There was a moment late in Saturday’s FA Cup final when Manchester City turned the Wembley pitch into the world’s biggest rondo. Ping. Tap. Dink. Tap. Ping. Donk. Watford did not touch the ball for almost three minutes as City strung together 76 passes. It brought to mind Leeds United’s 39-pass move against Southampton in 1972 during a 7-0 win, a rare voyage into the ethereal by Don Revie’s side, which was described by the giddy BBC commentator Barry Davies as “almost cruel”. Yet for City this was merely a routine act in an almost routine 6-0 victory.
It was both brutal and boring, the footballing equivalent of watching a matador slowly drawing blood from a calf. If ever a game illustrated the vast financial chasm between the rich and the rest, this was it. Much of football’s charm lies in its unpredictability: the notion that one team can not only buck the odds on any given Saturday, but that it happens more often than in other sports. Increasingly at the top level that seems like a tall tale told to the gullible.
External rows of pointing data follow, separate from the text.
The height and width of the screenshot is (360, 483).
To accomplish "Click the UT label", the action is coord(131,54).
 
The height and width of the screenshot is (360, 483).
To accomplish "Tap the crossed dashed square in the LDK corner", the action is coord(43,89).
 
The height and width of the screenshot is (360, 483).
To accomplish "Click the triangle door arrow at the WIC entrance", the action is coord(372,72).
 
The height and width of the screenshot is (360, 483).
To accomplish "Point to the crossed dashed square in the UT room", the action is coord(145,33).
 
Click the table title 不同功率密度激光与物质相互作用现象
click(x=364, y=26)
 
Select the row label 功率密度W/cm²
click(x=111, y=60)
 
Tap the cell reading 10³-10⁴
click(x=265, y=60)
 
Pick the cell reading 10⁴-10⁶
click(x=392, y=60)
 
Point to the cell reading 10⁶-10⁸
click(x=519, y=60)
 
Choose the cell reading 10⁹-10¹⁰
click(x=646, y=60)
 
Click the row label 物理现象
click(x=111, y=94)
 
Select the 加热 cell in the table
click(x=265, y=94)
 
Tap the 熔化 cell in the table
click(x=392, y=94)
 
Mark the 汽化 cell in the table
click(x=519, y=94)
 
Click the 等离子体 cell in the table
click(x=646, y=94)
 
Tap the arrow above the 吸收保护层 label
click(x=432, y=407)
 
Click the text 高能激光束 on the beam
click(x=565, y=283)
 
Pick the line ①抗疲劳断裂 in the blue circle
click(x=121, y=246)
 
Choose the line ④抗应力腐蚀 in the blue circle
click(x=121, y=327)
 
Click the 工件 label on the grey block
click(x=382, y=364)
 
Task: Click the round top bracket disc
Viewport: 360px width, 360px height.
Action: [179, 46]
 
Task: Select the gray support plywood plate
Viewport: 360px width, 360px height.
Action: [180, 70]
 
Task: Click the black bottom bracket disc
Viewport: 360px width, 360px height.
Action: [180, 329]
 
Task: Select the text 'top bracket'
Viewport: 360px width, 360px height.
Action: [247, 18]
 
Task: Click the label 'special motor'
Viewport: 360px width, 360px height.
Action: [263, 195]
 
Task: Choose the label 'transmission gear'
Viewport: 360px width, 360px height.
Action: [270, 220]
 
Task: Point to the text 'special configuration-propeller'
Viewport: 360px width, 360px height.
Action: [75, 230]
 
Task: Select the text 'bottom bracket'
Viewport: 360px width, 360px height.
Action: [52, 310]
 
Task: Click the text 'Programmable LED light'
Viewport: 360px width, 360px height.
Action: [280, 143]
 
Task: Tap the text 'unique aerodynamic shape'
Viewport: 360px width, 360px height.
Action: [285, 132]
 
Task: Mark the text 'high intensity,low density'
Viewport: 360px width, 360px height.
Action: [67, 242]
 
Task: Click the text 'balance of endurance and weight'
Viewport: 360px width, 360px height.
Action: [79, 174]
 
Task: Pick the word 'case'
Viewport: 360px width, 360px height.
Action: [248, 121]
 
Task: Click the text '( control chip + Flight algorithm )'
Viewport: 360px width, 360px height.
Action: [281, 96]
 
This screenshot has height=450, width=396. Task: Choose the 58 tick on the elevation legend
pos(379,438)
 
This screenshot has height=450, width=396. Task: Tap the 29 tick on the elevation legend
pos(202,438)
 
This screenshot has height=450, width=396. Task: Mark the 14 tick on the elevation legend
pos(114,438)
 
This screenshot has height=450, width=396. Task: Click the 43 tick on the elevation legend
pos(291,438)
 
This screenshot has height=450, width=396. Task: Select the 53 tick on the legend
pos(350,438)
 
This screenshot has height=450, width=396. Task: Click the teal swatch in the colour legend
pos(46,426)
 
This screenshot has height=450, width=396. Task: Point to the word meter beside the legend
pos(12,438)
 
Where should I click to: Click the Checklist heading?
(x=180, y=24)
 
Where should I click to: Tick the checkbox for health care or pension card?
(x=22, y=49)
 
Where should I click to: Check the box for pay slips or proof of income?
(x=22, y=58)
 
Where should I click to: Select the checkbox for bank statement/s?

At least English football can cling to the hope that next season’s Premier League will not be a procession given City will again face several rivals with deep pockets. Compare that with Germany, where Bayern Munich have just won their seventh consecutive Bundesliga title. Or Italy, where Juventus long ago notched up their eighth successive scudetto. And if you think next year Paris Saint-Germain will not again have Ligue 1 wrapped up by Easter I have some magic beans I would like to sell you.
The question is, does this matter to fans? Do they crave unpredictability of outcome as much as we assume? The jury is out, to say the very least. For all the talk about the gap between the best and the rest growing too wide, the evidence suggests that many TV viewers do not really care.
The respected academics Babatunde Buraimo and Rob Simmons have noted that until 2004 British TV viewers prized uncertainty in Premier League matches over everything else. However, since then, they argue, audiences have developed a preference for games involving high-level players most of all – and, crucially, that it does not matter how that talent is distributed across the two sides. In other words, more people would prefer to see a Manchester City – with their multiple superstars – facing a Watford than two teams with slightly less overall talent playing what should in theory be a closer game.
Buraimo’s and Simmons’ analysis, which was based on viewing figures for almost every Premier League game shown on TV between 2001 and 2008 as well as enormous amounts of other data, including each club’s wage bill, ends with an emphatic conclusion. “The classic notion of a pure sporting contest in which the outcome is unpredictable has been replaced with one in which the preference is for sporting entertainment delivered by superstars,” they wrote. “The unpredictability of the outcome no longer matters for television.”
More recently, academics who examined TV viewing figures for Serie A matches between 2008 and 2015 found a similar story in Italian football. Again an abundance of star players mattered more than uncertainty of outcome, with the authors pointing out that “the TV demand does not increase when the match outcome is predicted to be very close”.
The academics also dismiss suggestions that attempting to make Serie A more equal would increase TV audiences. “The results seem to suggest that both committed and uncommitted fans are not likely to demand more soccer in the presence of a greater competitive balance,” they wrote. “Therefore, the attempt to make the league more appealing through the introduction of mechanisms aimed to enhance or preserve the balance of each single game, like in the north American professional leagues, may be unsuccessful.”
So what might explain this change in attitudes? It might partly be generational. Buraimo tells me that he and his colleagues are working on modelling TV audiences for football by different groups (such as sex, age, and socio-economic status), to dig deeper. The early signs are that older viewers have a preference for uncertainty of outcome but for younger viewers unpredictability does not influence viewing behaviour.
It might also be the case that viewers are merely being rational. They know matches with the top six against weaker sides are likely to be dull but see this as an acceptable trade-off because games between City, Liverpool, Tottenham, Chelsea, Arsenal and Manchester United are often of such high quality.
By either token, those who gaze nostalgically back at the days when Norwich or Aston Villa or Newcastle could all realistically challenge for the title, or when some club’s owners were not being accused of sportswashing or other dubious practices, are whistling in the wind. And despite understandable fears about the way football is going, TV-rights packages are still selling for vast sums. That would not be happening if audiences were not lapping up the game.
Incredibly, a recent report by PricewaterhouseCoopers even suggested football – despite an already high base – has the second-biggest global-growth potential of any sport because of its “continued efforts to grow in less mature football markets”. That surely is telling us something. Football may be more unequal and predictable than ever. It may even, as my colleague Jonathan Wilson argues, be broken. Yet most people still can’t get enough of it.